(a) An ideal gas occupies a volume of 1.0 cm3 at 20°C and atmospheric pressure. Determine the number of molecules of gas in the container.
i got that right to be 2.5e19 molecules
(b) If the pressure of the 1.0 cm3 volume is reduced to 1.0 10-11 Pa (an extremely good vacuum) while the temperature remains constant, how many moles of gas remain in the container?
im not sure how to do this part. and i keep getting it wrong. can you please help me?
Sure, I'd be happy to help you with this question! But first, let me lighten the mood with a joke:
Why did the scarecrow win an award?
Because he was outstanding in his field!
Now, let's tackle the question. To determine the number of moles of gas remaining in the container, we need to use the ideal gas law equation: PV = nRT.
Since the volume (V), temperature (T), and gas constant (R) remain constant, we can simplify the equation to P = nR/T.
Given that the pressure (P) is 1.0 × 10-11 Pa, we can substitute that value into the equation and solve for n (the number of moles):
n = P × V / (R × T)
But before we do that, let's convert the volume from cubic centimeters (cm3) to liters (L) to match the units used in the ideal gas law equation.
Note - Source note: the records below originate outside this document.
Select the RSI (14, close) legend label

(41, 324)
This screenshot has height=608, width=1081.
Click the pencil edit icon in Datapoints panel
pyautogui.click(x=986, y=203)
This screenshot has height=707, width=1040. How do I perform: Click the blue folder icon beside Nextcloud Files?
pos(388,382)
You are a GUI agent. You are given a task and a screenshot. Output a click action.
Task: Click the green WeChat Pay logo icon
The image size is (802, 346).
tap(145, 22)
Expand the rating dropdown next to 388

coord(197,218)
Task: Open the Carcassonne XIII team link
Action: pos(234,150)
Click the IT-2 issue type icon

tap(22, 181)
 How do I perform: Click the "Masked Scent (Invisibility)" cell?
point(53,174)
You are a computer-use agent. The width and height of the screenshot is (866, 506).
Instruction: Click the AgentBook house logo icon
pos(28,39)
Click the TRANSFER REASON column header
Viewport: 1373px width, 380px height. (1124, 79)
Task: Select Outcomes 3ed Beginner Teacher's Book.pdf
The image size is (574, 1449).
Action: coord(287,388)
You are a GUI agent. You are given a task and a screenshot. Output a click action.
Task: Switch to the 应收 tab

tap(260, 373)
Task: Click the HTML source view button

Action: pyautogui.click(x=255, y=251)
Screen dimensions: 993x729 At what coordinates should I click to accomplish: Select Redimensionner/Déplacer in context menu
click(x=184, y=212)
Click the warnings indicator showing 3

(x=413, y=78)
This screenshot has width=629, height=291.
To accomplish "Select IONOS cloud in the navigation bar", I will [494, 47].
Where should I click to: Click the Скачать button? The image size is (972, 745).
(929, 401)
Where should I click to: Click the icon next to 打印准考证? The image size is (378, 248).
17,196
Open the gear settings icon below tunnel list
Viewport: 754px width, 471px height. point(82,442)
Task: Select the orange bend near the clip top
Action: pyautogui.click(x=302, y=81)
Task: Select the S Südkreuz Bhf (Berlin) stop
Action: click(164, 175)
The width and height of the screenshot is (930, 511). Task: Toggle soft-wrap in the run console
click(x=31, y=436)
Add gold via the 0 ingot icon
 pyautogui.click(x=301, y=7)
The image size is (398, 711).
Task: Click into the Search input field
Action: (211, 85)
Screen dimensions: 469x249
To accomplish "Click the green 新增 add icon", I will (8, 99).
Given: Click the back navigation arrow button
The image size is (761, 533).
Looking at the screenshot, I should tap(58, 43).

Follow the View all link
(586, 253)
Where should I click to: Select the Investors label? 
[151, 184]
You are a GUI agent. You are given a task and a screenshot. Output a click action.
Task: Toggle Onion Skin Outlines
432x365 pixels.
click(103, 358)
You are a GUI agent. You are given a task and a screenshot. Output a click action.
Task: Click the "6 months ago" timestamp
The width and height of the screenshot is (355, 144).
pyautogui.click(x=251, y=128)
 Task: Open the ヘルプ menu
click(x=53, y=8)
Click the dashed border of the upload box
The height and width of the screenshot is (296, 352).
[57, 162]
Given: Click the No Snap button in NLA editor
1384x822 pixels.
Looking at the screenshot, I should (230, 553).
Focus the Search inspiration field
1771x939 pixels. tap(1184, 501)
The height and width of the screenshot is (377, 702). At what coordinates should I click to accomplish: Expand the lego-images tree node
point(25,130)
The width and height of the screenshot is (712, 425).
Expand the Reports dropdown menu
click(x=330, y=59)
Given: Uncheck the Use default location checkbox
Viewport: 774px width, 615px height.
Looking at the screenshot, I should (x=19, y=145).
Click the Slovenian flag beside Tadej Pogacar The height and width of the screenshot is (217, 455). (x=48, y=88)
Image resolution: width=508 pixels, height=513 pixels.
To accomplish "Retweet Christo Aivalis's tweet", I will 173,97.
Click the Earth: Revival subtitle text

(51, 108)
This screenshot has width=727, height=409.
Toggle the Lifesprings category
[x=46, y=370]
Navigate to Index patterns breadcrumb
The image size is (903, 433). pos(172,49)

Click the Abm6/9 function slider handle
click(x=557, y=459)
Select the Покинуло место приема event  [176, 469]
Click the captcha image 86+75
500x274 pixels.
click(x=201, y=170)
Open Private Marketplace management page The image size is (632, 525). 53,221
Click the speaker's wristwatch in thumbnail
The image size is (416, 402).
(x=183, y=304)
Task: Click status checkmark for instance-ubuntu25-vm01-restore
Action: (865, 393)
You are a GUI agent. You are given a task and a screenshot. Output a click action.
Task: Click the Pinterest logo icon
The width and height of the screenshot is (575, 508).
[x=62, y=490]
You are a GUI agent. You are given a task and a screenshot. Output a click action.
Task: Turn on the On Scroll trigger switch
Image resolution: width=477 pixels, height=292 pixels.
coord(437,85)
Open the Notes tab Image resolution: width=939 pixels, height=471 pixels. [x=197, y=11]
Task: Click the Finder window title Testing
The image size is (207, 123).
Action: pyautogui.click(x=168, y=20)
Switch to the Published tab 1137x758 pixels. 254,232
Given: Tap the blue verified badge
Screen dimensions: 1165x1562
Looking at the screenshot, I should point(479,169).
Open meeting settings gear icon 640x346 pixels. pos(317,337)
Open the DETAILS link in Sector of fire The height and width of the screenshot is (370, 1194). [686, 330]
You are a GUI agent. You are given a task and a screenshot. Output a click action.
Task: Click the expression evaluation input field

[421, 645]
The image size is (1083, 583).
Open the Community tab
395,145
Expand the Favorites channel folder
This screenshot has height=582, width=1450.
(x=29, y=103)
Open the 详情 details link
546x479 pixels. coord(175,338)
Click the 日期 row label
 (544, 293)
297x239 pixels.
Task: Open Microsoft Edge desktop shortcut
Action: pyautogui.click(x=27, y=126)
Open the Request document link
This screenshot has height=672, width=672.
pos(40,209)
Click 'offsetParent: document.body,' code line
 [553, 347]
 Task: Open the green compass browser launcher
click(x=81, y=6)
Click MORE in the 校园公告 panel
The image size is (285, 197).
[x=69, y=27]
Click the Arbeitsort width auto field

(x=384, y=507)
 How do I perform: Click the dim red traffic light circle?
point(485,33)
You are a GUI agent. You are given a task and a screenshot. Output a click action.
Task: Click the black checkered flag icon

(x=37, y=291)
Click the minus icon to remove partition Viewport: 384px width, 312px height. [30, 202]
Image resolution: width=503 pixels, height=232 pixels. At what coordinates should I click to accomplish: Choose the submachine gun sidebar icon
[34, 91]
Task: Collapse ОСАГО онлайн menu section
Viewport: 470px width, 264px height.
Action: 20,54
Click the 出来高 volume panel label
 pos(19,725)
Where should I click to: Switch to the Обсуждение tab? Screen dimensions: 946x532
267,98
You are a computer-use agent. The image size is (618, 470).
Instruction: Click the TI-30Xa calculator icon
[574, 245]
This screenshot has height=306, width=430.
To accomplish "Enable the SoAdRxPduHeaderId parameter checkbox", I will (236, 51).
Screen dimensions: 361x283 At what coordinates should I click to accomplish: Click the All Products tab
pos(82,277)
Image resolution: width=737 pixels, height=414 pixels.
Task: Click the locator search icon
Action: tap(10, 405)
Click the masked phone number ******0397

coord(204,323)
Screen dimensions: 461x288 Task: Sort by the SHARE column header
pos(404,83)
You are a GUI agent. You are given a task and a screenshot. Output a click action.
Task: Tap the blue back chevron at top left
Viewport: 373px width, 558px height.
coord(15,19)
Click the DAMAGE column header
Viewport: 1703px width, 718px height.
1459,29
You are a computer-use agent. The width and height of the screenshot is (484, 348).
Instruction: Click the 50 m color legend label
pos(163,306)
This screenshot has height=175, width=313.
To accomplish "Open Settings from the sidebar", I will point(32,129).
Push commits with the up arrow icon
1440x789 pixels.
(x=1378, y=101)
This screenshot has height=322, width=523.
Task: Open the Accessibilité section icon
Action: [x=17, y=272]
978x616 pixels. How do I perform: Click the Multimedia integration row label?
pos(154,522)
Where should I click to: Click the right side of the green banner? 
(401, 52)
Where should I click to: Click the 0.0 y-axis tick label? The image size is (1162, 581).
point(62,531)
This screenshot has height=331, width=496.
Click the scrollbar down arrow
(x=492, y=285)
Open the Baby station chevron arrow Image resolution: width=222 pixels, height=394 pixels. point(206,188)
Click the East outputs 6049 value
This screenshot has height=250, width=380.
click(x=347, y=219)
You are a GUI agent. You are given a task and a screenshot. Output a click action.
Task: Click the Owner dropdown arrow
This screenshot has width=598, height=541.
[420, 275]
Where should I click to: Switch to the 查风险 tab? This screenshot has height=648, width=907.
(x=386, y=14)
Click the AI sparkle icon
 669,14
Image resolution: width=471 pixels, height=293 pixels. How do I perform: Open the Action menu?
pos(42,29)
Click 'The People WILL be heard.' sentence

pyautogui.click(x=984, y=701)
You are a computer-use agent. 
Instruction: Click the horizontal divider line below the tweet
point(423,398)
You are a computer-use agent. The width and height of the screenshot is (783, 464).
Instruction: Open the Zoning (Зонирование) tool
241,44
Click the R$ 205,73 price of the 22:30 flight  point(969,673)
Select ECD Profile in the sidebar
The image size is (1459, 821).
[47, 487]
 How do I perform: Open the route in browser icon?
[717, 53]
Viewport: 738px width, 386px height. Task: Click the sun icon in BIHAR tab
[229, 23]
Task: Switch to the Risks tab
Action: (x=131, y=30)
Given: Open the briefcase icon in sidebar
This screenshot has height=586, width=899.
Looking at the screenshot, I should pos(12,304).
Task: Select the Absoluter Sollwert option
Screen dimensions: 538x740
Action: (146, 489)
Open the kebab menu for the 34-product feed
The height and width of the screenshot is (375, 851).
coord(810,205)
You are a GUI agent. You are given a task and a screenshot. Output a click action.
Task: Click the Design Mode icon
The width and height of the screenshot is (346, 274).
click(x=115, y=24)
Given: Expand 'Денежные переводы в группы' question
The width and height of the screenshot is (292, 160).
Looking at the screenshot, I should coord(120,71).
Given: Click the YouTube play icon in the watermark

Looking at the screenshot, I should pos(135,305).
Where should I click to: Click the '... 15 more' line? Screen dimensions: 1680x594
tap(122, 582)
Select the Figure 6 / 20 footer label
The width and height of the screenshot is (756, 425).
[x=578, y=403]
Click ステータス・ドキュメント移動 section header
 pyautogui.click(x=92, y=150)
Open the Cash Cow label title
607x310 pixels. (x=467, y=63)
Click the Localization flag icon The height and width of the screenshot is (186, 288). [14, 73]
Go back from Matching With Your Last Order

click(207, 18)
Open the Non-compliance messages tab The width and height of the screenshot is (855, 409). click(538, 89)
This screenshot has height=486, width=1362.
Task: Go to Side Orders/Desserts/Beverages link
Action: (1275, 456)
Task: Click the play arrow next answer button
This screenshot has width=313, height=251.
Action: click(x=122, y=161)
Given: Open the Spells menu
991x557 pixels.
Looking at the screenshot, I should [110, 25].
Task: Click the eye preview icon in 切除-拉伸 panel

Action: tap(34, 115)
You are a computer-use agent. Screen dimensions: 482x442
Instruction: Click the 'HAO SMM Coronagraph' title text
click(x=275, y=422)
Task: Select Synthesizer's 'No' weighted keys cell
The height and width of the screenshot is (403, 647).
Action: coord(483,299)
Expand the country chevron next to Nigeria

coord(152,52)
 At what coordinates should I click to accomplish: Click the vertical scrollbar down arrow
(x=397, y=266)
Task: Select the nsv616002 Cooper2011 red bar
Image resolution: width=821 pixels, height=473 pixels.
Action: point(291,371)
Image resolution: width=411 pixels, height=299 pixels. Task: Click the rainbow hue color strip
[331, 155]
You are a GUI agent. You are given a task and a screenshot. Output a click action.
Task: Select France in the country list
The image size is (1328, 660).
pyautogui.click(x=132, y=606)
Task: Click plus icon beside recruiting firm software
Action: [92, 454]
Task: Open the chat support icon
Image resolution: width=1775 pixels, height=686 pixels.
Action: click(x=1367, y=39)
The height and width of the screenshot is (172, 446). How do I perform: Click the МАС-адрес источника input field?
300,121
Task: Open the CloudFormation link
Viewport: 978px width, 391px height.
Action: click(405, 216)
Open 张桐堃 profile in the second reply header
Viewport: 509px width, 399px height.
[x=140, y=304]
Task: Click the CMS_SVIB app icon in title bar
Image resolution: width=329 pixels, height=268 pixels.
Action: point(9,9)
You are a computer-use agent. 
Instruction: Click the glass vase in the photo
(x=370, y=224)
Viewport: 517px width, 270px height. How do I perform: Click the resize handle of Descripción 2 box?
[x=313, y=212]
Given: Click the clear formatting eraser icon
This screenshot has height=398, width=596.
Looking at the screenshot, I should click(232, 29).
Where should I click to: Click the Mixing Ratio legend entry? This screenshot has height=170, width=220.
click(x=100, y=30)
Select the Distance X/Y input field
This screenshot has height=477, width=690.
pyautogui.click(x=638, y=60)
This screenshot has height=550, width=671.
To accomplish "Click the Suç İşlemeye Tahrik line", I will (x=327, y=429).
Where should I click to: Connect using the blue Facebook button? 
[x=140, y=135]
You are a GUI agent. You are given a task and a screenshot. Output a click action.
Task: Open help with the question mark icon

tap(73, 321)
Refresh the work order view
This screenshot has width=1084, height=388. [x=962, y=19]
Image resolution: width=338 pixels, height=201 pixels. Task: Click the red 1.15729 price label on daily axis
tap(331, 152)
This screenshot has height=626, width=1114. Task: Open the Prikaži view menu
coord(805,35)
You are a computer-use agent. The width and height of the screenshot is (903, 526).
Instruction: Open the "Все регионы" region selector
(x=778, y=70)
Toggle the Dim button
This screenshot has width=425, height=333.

Since there are 1000 cm3 in 1 L, 1.0 cm3 is equal to 0.001 L.
Now, let's calculate the number of moles:
n = (1.0 × 10-11 Pa) × (0.001 L) / (8.314 J/(mol·K) × 293 K)
Solving this equation will give us the number of moles of gas remaining in the container.
Sure, I can help you with part (b).
To determine the number of moles of gas remaining in the container, we can use the ideal gas law:
PV = nRT
Where:
P = pressure (in Pa)
V = volume (in m³)
n = number of moles
R = ideal gas constant (8.314 J/(mol•K))
T = temperature (in Kelvin)
In this case, the volume is still 1.0 cm³, which is equal to 1.0 × 10⁻⁶ m³ (since 1 cm³ = 1 × 10⁻⁶ m³).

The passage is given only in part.